Problems and tasks:
1. Quote the Renaissance Pleasure Faire account word for word, starting at "We took the" and ending at "May of 1970.".
2. Write what comes next in the account of the 1970 Renaissance Pleasure Faire, picking up after its last sentence.

Text segment:
╔══

RENAISSANCE PLEASURE FAIRE

MAY 1970

We took the Ventura Freeway north from Hollywood to Agoura Hills, in three car loads, past Calabasas to the Kanan Road exit. We parked in a lot and walked the rest of the way on a dirt road that wound through hills and old oaks and turned, as we turned back in time, into the High Road, down which the Lord Mayor himself led the opening procession of lords and ladies, artisans, tumblers, lute players, wenches and rogues, and Queen Bess Herself on a white horse into the Renaissance Pleasure Faire, in May of 1970.

Even before we saw the tents and banners, we heard the recorder music and smelled turkey legs cooking on open spits in Cooke's Court.

╚══

Supplied data:
╔══

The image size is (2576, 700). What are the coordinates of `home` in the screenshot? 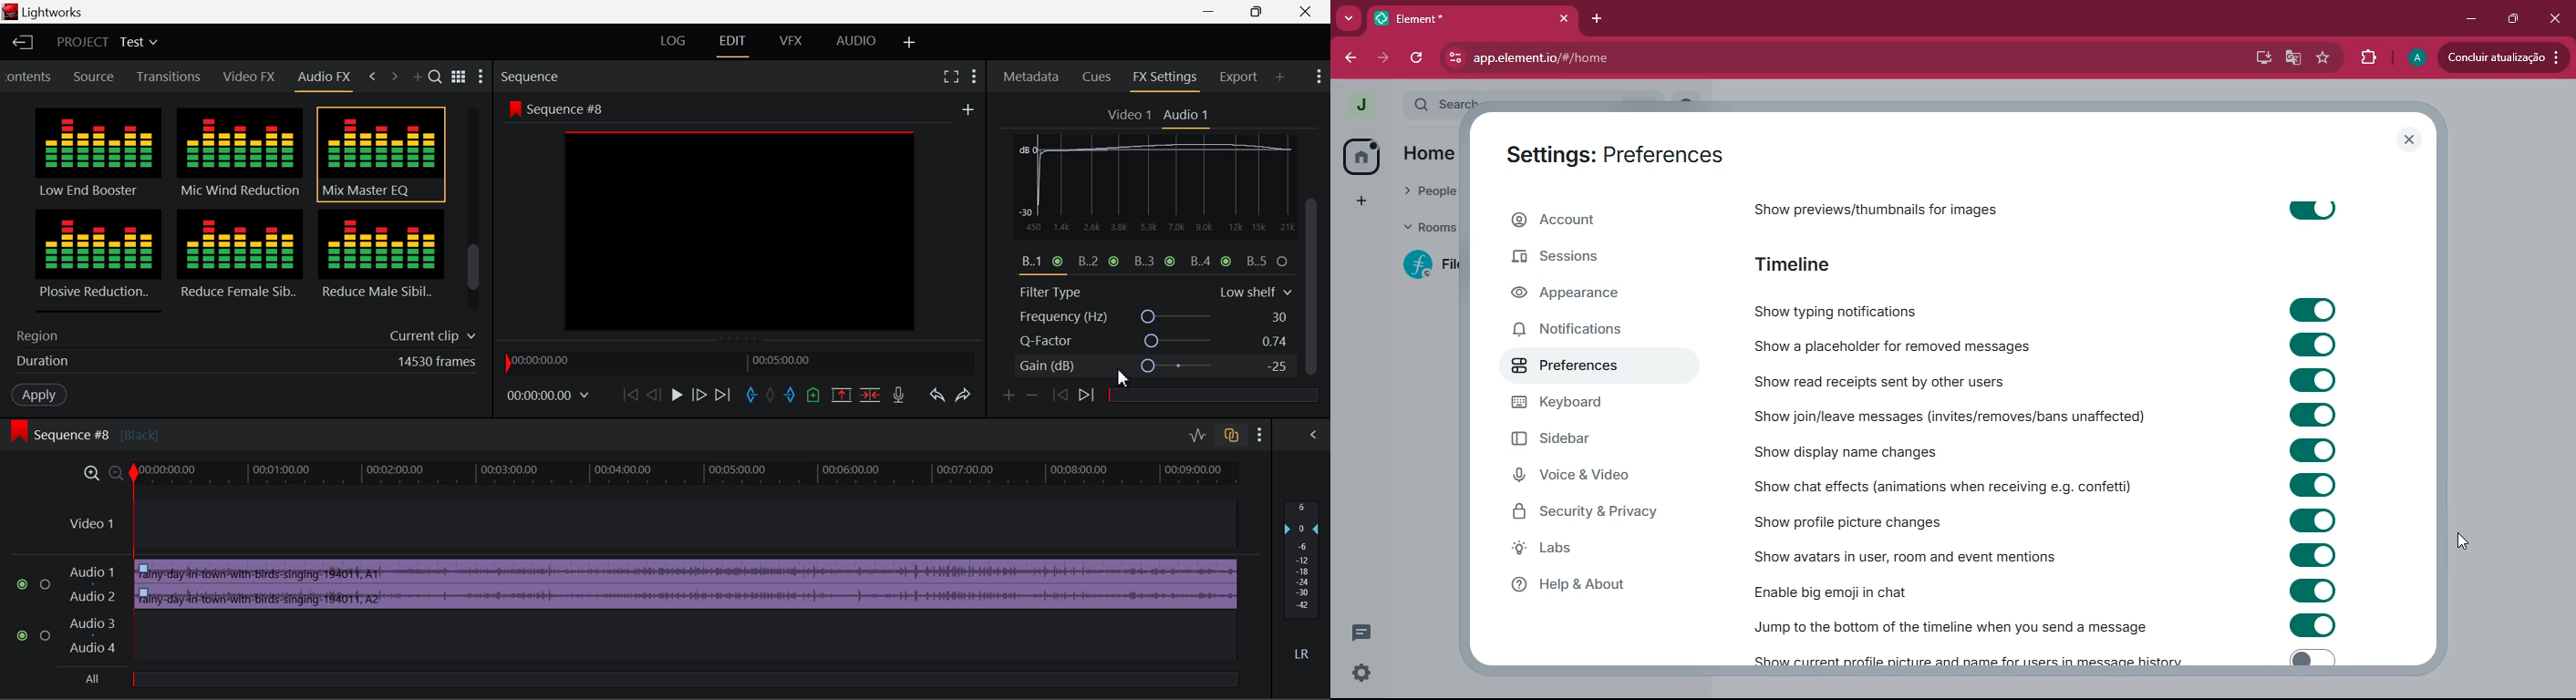 It's located at (1355, 159).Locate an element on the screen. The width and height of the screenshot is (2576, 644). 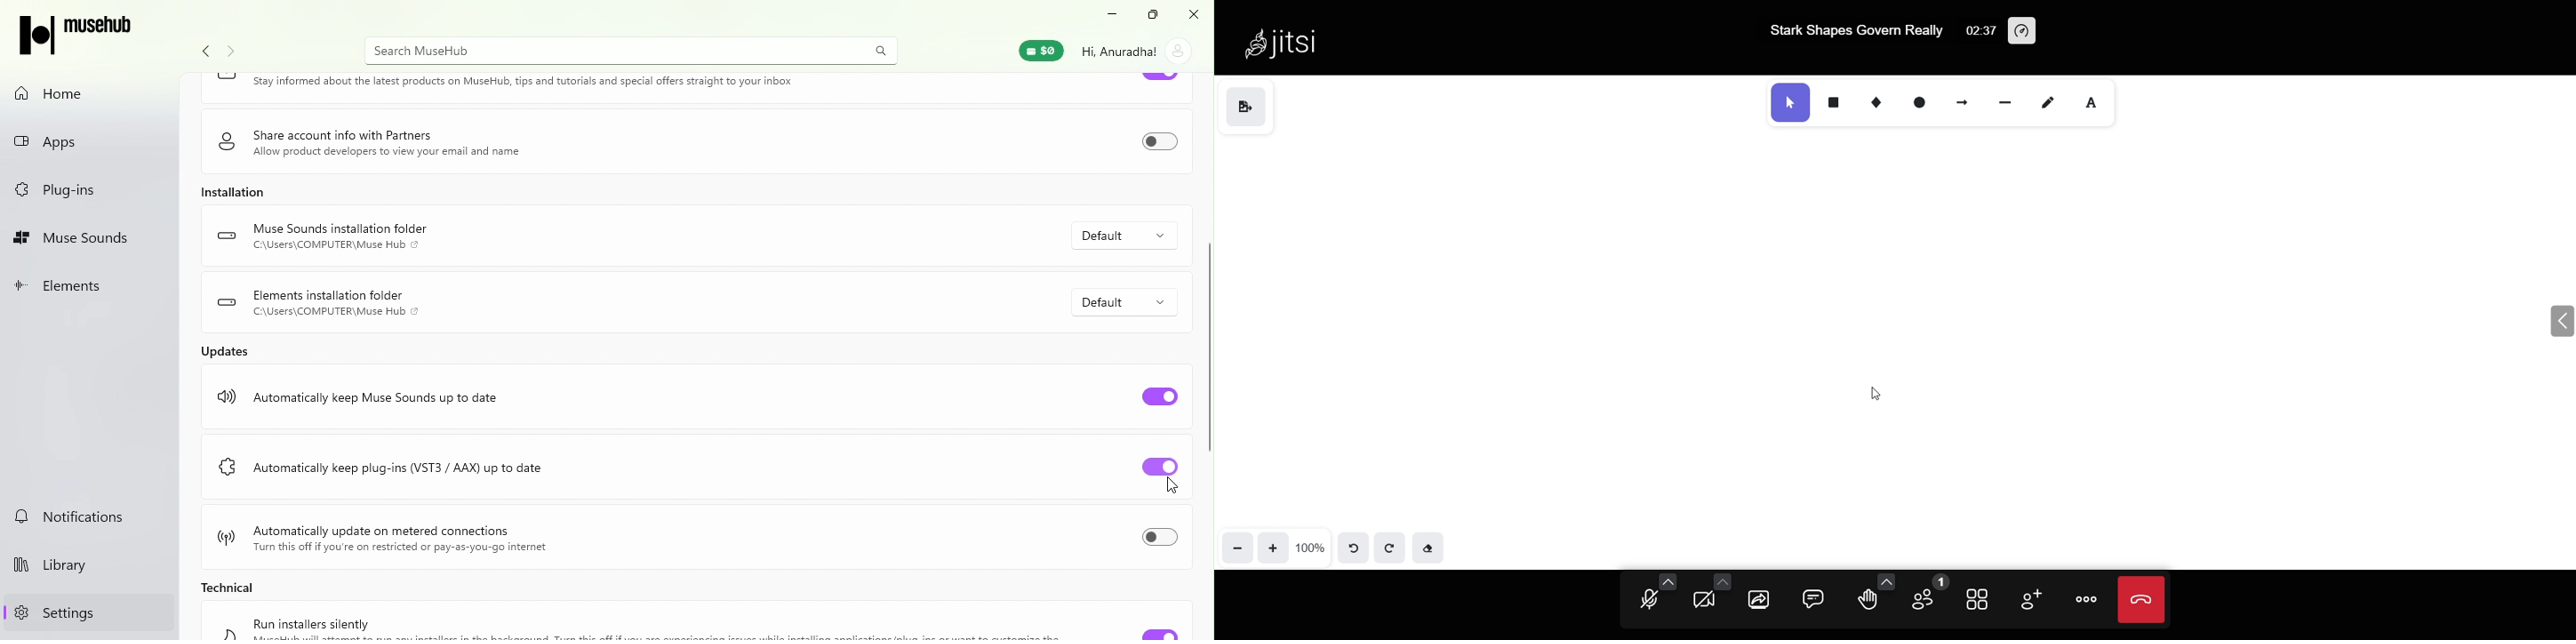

╚══

In response:
1.
We took the Ventura Freeway north from Hollywood to Agoura Hills, in three car loads, past Calabasas to the Kanan Road exit. We parked in a lot and walked the rest of the way on a dirt road that wound through hills and old oaks and turned, as we turned back in time, into the High Road, down which the Lord Mayor himself led the opening procession of lords and ladies, artisans, tumblers, lute players, wenches and rogues, and Queen Bess Herself on a white horse into the Renaissance Pleasure Faire, in May of 1970.

2.
A young woman dressed in slashed sleeves sat in front of her tent, looking at us but seeing something else, weaving her arms in wide circles, bending up, down and around, tripping more than any of us ever had or had ever even wanted to, more than Sharon when she dropped acid and watched the bathroom sink drip generation after generation of flaming psychedelic flowers, more than Brenda when, certain she had reincarnated as Rasputin, she tried to stare down a plastic gargoyle in a friend's vegetable garden until the friend, also stoned, freaked out that her gargoyle was melting, more than Kaye and me when, stoned on hash, we stared in wonder all night at the luminous moon outside the window until we realized it was the streetlight.

"I bid thee good day," said an ironworker from his booth.

 Suddenly, people were everywhere, the Faire workers wearing boots and pantaloons, feathered hats, flowing blouses, bodices overflowing with plump bosoms.  Rogues and wenches, lords and ladies, hardworking peasants mingled.  Some visitors came in costume, like Richard, resplendent in jerkin and codpiece.  Many did not.  No matter.  No matter even that Carol had pinned a huge plastic flower to her hat.

Spendpenny Lane was crowded with booths and banners, noisy with sounds of craftspeople and artisans selling their wares.  Music, and greetings of  Good Days and Good Morrows filled the air.

We ripped the meat off the turkey legs with our teeth, purposeful Elizabethan eaters, and jostled for places, I pray your leave, I cry your mercy, in the Ale Garden for quart pots, pint pots and quarter gills of beer.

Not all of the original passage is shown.